Other restrictions cited by the academics were the fact they were only able to focus on one hospital and a single aspect of job performance.
“Many nurses love working long shifts so we cannot just think about scrapping them”
They also said the data did not capture whether observations were deliberately omitted for clinical reasons such as nursing staff not wanting to wake a patient as it may have a negative impact on their recovery, or patients being unavailable because they were receiving care elsewhere in the hospital.
Chiara Dall’Ora, research fellow in nursing workforce at the University of Southampton’s school of health sciences, was a member of the study group.
While acknowledging the study’s weaknesses, she told Nursing Times that health leaders should take the findings as “further confirmation of the negative effects of 12-hour shifts”.
“Managers and leaders together with nurses should discuss and reflect on the implications of all this extensive research that is corroborating this message,” she said. “At least we need to start a dialogue on this and maybe stop believing the assumptions that 12-hour shifts are going to be good.”
Dr Dall’Ora was an adult nurse in Italy until she moved to the UK six years ago and switched to academia. She said she had spent most of her research career focusing on nurse shift patterns after seeing first-hand the impact of long working hours.
“What I am interested in as a researcher is workforce…because I am a nurse by background. So I myself realised that the way that we were manged, the way the workforce was organised in terms of staffing levels or even the shifts that we were working made an enormous difference in how we were feeling, how we were coping, and then of course made a difference in how we were performing,” she told Nursing Times.
“I was very aware that being tired and overworked meant that I wasn’t going to be performing very well, so when I moved from the clinical practice to research for me it was really an obvious step to go and look things around workforce issues,” she added.
Dr Dall’Ora said the next steps would be to expand the research by continuing to focus on “objective data” but from more than one trust.

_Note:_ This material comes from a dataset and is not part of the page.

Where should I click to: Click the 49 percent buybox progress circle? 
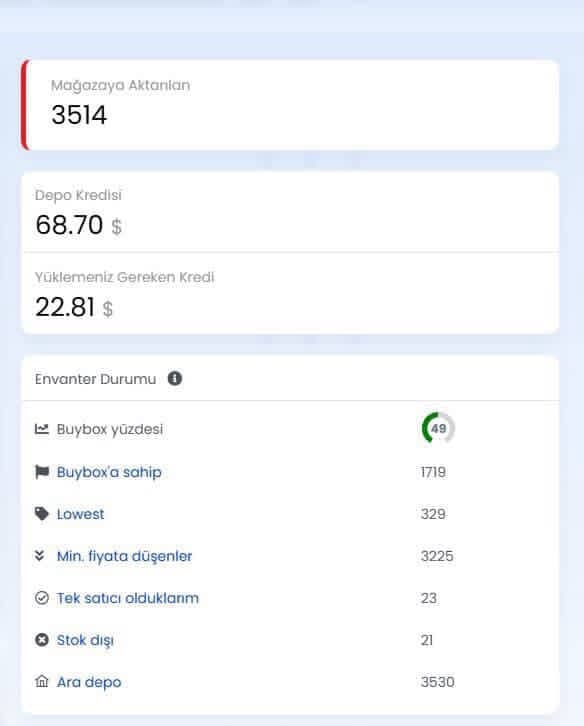(x=438, y=428)
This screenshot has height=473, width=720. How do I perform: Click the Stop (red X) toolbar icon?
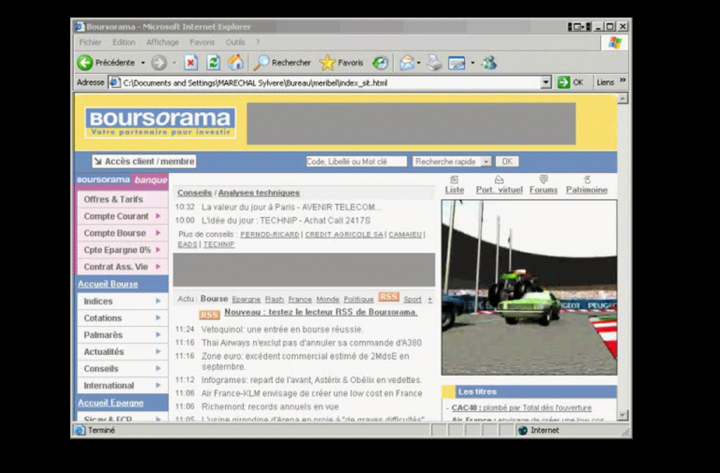191,62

She said she hoped the research could eventually be used to encourage leaders to rethink nurse shift patterns.
While accepting that many nurses enjoyed working 12-hour shifts, Dr Dall’Ora said there may be an argument for limiting the number they could work in a row.
“There is never going to be a one size fits all but maybe at least some limitations to the patterns that nurses work for example maybe limiting the amount of consecutive long shifts,” she said.
“Many nurses love working long shifts, so we cannot just think about scrapping them. But maybe we can find a way with nurses to make sure we do not have four or five long shifts in a row, maybe that’s a bit too much,” she added.
Dr Dall’Ora said her aim was to help make “life better for nurses and to make it better for patients ultimately”.